The Place of "Not Knowing" and the Questions it Brings when Faced with Learning Disabilities

Sunday, October 26, 2008 - - 0 Comments

This is a tough one for me! I am, by nature, a Certified Control Freak. I just NEED to know! I feel like I need to know how this Auditory Processing Disorder will play out in my son's life. Will he be happy? Will he be successful? By this, I don't mean make megabucks, but more like, will he find his way? Who will he turn out to be?

Will he ultimately feel good about himself in spite of his learning disability or will he be angry and resentful? Will he spend the rest of his life feeling frustrated? Will school always be hard for him? Will he ever want to do more than the minimum when it comes to learning? Will he ever attend a lecture just for the sheer pleasure of learning?

Will I ever be okay in the space of "not knowing?" Will I ever stop trying to help him to be the best he can be?
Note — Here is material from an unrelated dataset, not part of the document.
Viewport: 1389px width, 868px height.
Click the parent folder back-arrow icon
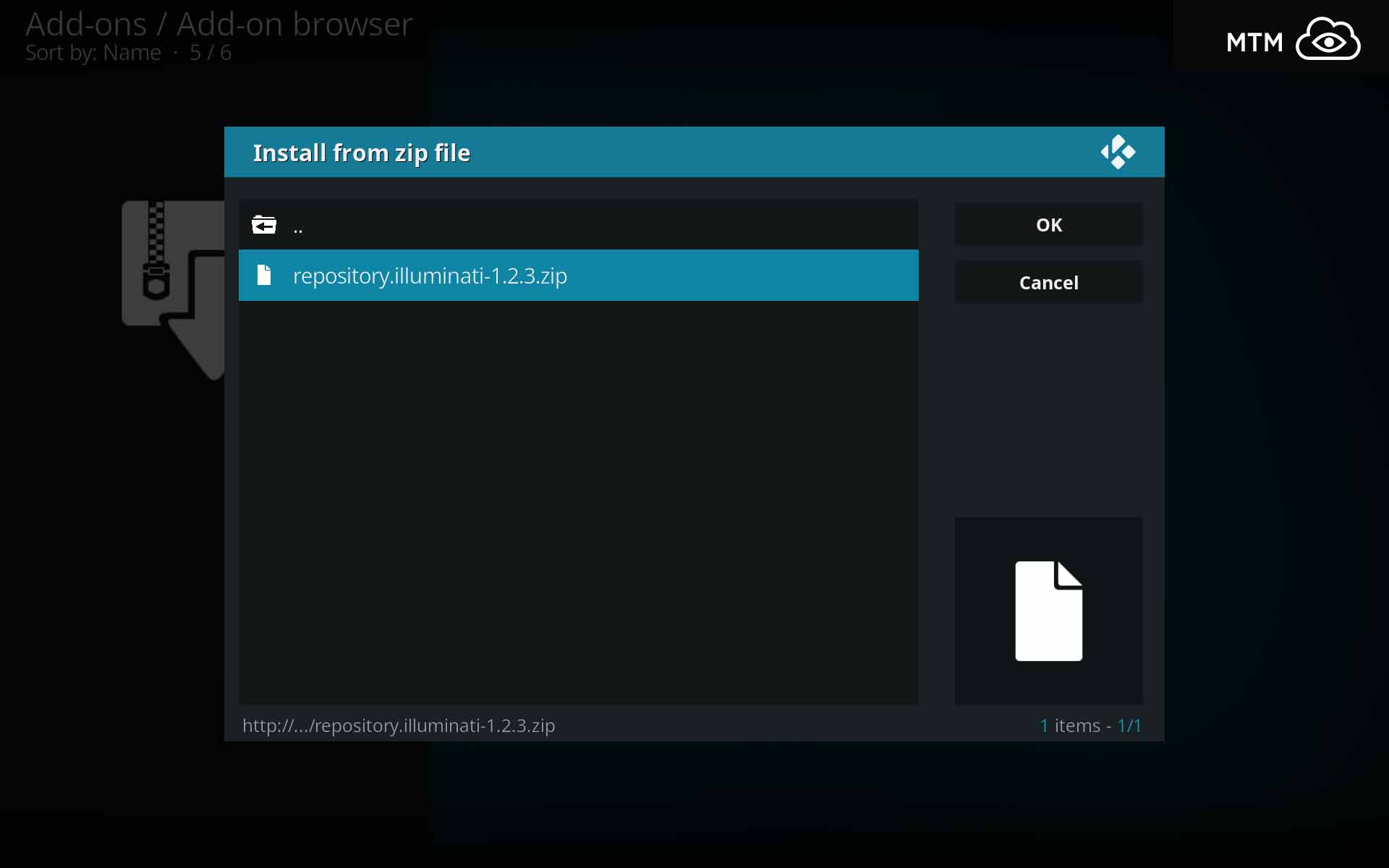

Am I doing enough? Am I doing too much?

Pema Chodron has a book entitled, "Comfortable with Uncertainty." Uncertainty is one of the places I get "stuck" as she calls it. She refers to these emotions as the ones that teach us where we are holding back. She recommends that we lean in to these emotions when the natural reaction is to back away.

For me, it is where I feel the most vulnerability. But, isn't it this vulnerability that is our connection to every other person on Earth. It is our common denominator. If we really lean into it, we experience the true essence of others and of ourselves. This is where we see the gift that our children with learning disabilities are to us. The place we experience the true joy that they are!

Where are you today? Are you leaning in or backing away?